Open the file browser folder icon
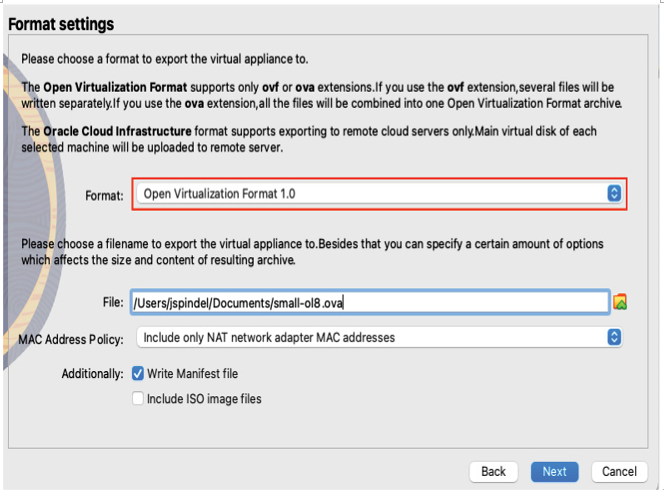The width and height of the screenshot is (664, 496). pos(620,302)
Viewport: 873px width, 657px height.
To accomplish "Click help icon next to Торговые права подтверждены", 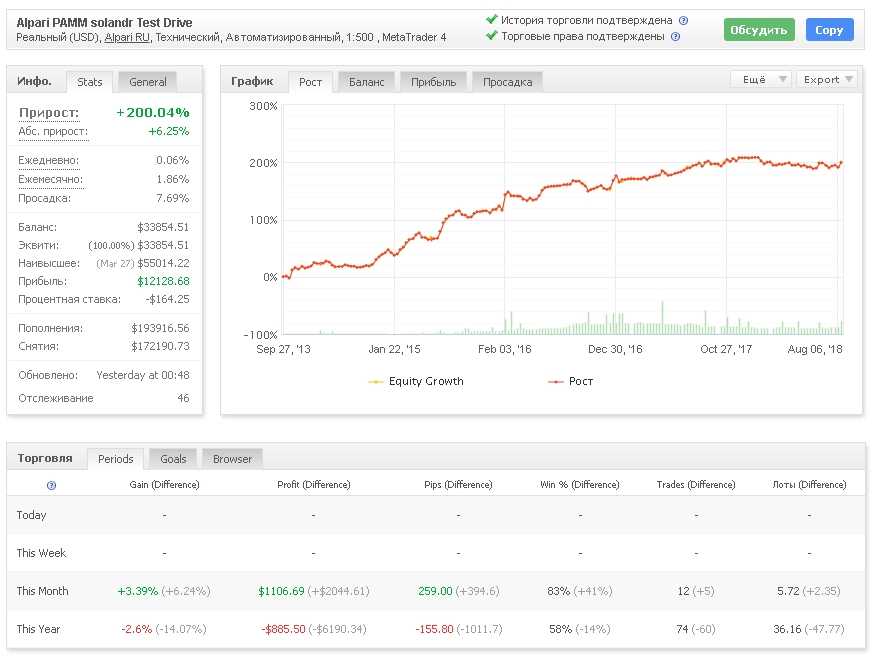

§ §

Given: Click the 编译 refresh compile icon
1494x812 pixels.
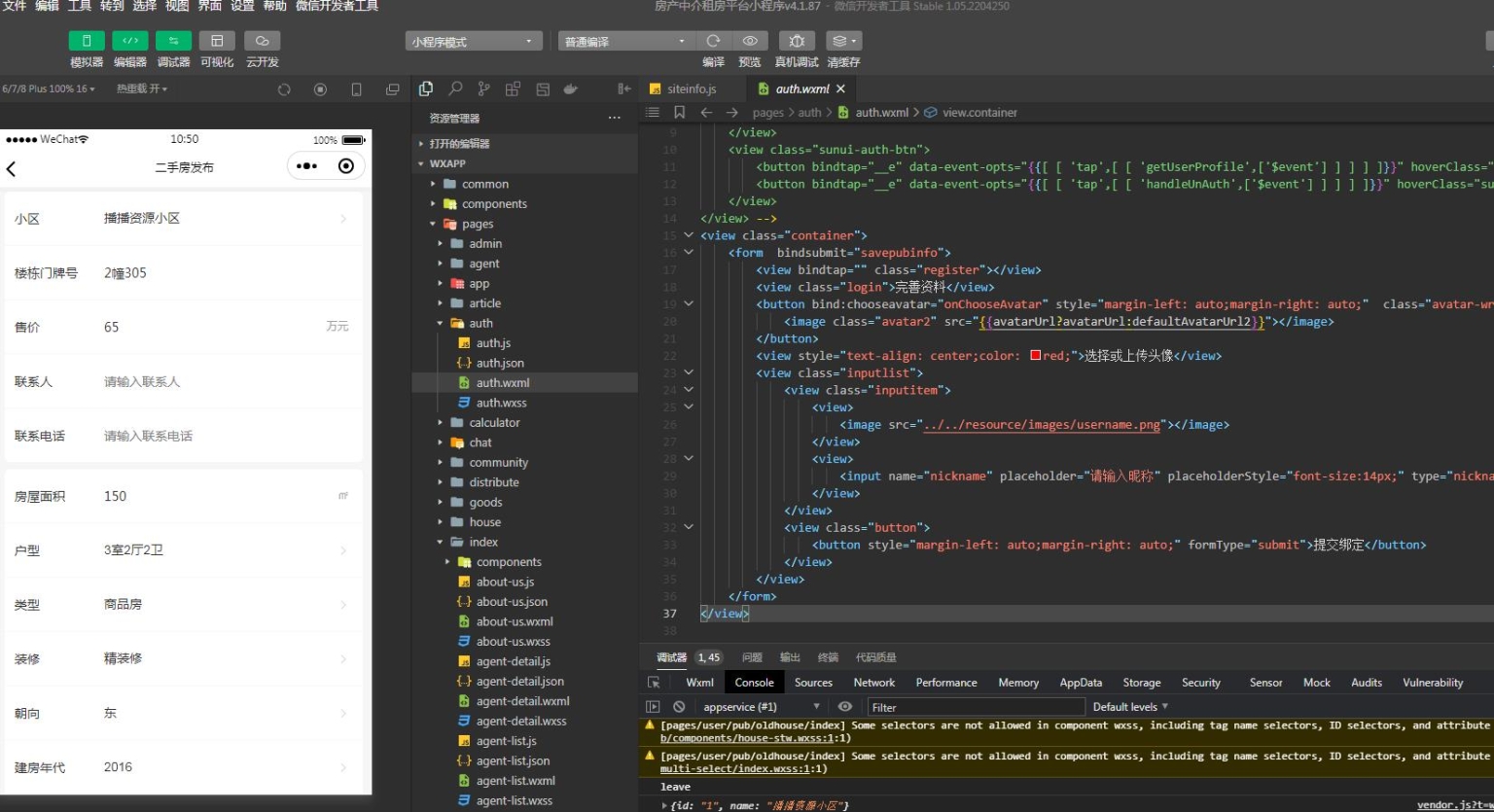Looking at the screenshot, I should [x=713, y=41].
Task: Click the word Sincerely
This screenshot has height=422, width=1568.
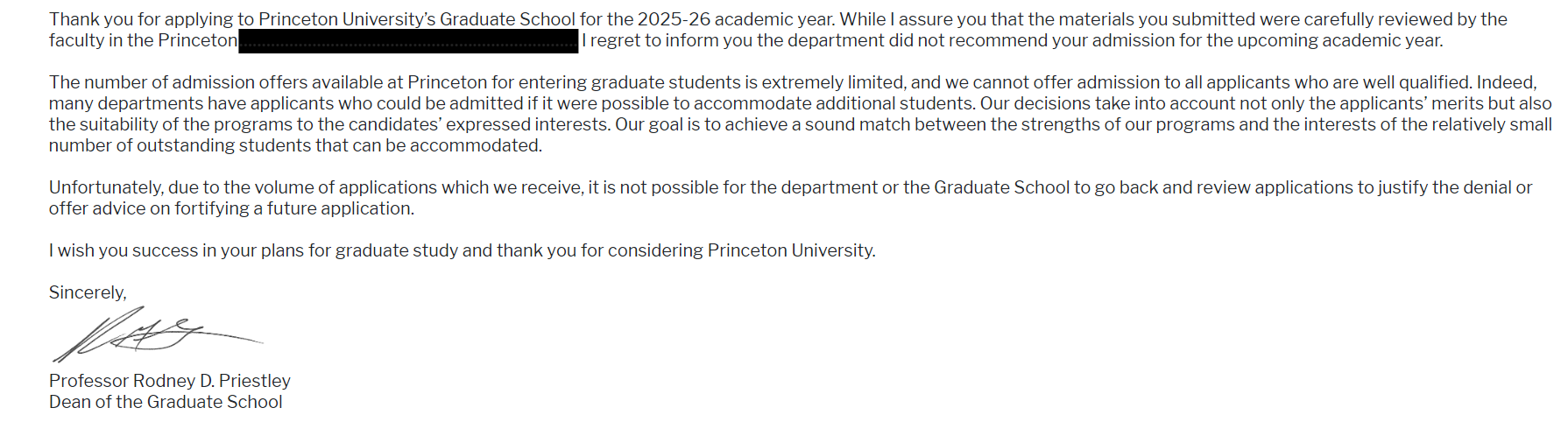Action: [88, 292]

§ §

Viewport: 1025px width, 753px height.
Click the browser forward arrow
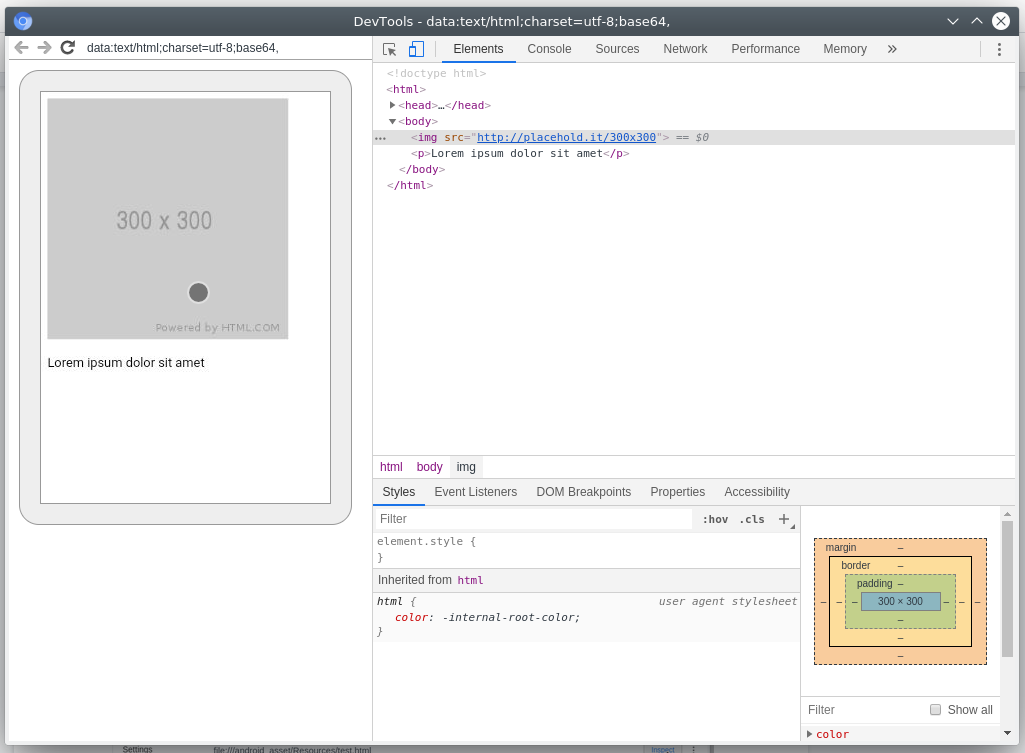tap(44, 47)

§ §

--- Your objective ---
Find every line in the entries above that contains the word "browser", and copy each of those lines in full.

--- Final result ---
Open the file browser folder icon
Click the browser forward arrow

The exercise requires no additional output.